Each account will include the name of the creditor and the account number, which may be scrambled for security purposes. You may have more than one account from a creditor. Many creditors have more than one kind of account, or if you move, they transfer your account to a new location and assign a new number. The entry will also include:
When you opened the account;
The kind of credit (installment, such as a mortgage or car loan, or revolving, such as a department store credit card);
Whether the account is in your name alone or with another person;
Total amount of the loan, high credit limit or highest balance on the card;
How much you still owe;
Fixed monthly payments or minimum monthly amount;
Status of the account (open, inactive, closed, paid, etc.);
How well you’ve paid the account.
On Experian’s report, your payment history is written in plain English — never pays late, typically pays 30 days late, etc. Other comments might include internal collection and charged off or default.
“Charged off means the creditor has given up, thrown in the towel,” Ulzheimer says. “He’s made efforts to collect and written it off.”
Other reports use payment codes ranging from 1 to 9; an R1 or I1 on a report is an indication of a good payment history on a revolving or installment account.
Better off blank
The next section is the part you want to be absolutely blank. The public records section “is never a good story,” Sweet says. “If you have a public record on there, you’ve had a problem.”
It doesn’t list arrests and criminal activities; just financial-related data, such as bankruptcies, judgments and tax liens. Those are the monsters that will trash your credit faster than anything else.
The final section is the inquiries. That’s a list of everyone who asked to see your credit report.
“Any time anyone gets into the report, it’ll post an inquiry,” Ulzheimer says. “If you call the credit bureau and ask for a copy, it will be on there. It’s a very detailed entry record. It’s great for the consumer.”
Inquiries are divided into two sections. “Hard” inquiries are ones you initiate by filling out a credit application or taking your child to the orthodontist. “Soft” inquiries are from companies that want to send out promotional information to a pre-qualified group or current creditors who are monitoring your account.

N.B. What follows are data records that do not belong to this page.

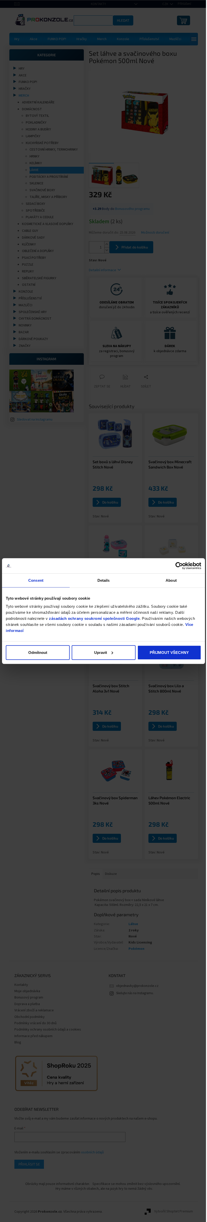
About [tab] (168, 580)
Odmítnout (37, 652)
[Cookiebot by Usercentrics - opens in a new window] (175, 566)
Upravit (98, 652)
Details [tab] (101, 580)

You may have heard that a large number of inquiries can have a negative impact on your credit score, but you’re probably OK.
“The vast majority of inquiries are ignored by the FICO scoring models,” Ulzheimer says. “They’re not the steak in the steak dinner.”
For instance, the model has a buffer period that ignores inquiries within 30 days of getting a mortgage or a car loan. It also counts two or more “hard” inquiries in the same 14-day period as just one inquiry.
“You could have 30 in two weeks and it only counts as one,” Ulzheimer says.
If you find a mistake on your credit report — an account that isn’t yours or a disputed amount — you’ll need to fill out the form that comes with the report, or follow the instructions on the explanatory sheet.
The process takes time because the creditors have 30 days to respond to a charge of a discrepancy. As long as a charge is in dispute, that dispute will show up on your report. Long-time lenders say it’s common for reports to have errors. Some estimate that as many as 80 percent of all credit reports have some kind of misinformation.